Alverstoke (St. Mary)
ALVERSTOKE (St. Mary), a parish, comprising the sea-port town of Gosport, the watering-place called Anglesey, and the chapelry of Forton, in the liberty of Alverstoke and Gosport, Fareham and S. divisions of the county of Southampton; and containing 13,510 inhabitants. This place is situated on the shore of Alverstoke bay.

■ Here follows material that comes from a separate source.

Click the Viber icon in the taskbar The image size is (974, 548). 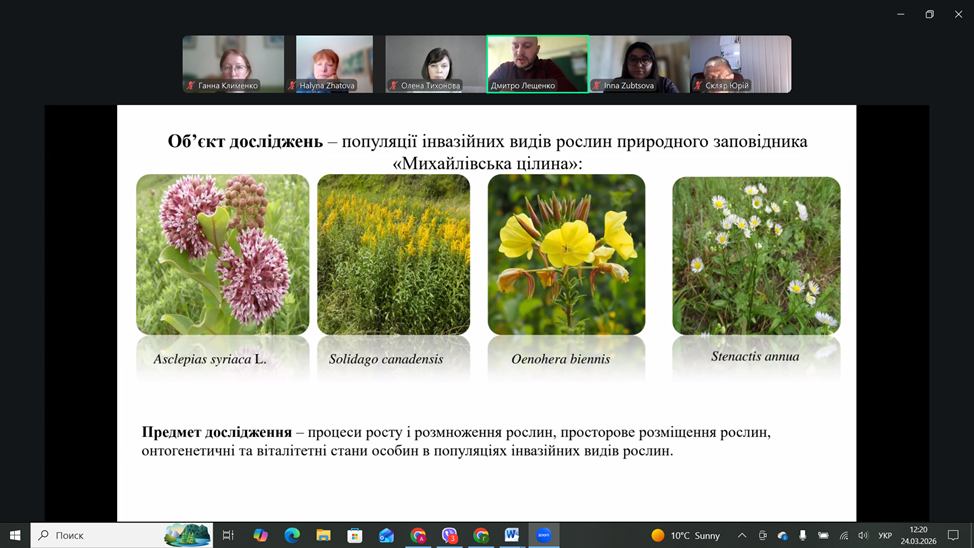(449, 535)
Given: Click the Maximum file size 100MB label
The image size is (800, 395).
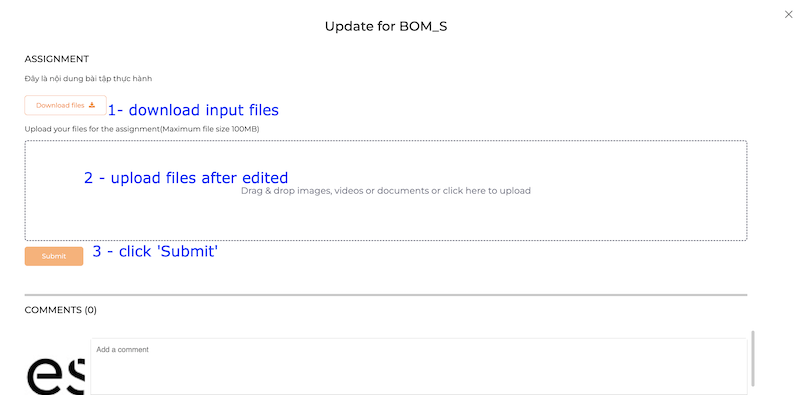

According to an ancient chronicle, Henry de Blois, Bishop of Winchester, and brother of King Stephen, on his return from Normandy, being overtaken by a storm in the bay, between the Isle of Wight and Alverstoke, made a solemn vow to build a church on the spot where he should first land in safety; and, having landed at this place, is said to have erected the parish church, in fulfilment of his vow, about the year 1130. The parish comprises 3031 acres, whereof 142 are common or waste: the scenery is varied, and in the western part of the parish are several small rural villages which have a pleasing aspect, and contrast finely with the more stately edifices in other parts of it. The village of Alverstoke is pleasantly situated about half a mile from the bay, and within a quarter of a mile from the elegant new buildings of Anglesey.
The living is a rectory, valued in the king's books at £21. 6. 0½., and in the gift of the Bishop of Winchester: the tithes have been commuted for £1250, and the glebe consists of 45 acres. The church, which occupies a site in the village beautifully secluded by trees, has undergone many changes since its foundation, and is now in a state of renovation, which has been effected with a judicious regard to its original character: a tablet was erected in 1844, to the memory of the officers and soldiers of the 44th regiment, who fell in the Affghan war. There are several churches and chapels in the parish; one at Gosport, consecrated in 1696, and dedicated to the Holy Trinity; a small chapel closely adjoining the liberty of Gosport; another at Elson, on the northern side of the parish; one, lately erected, very near to the parish church, among the new buildings at Anglesey; and one at Forton. The church at Elson is dedicated to St. Thomas, and was consecrated in Aug. 1845: the living is a perpetual curacy, in the patronage of the Rector. The dissenters, also, have several places of worship.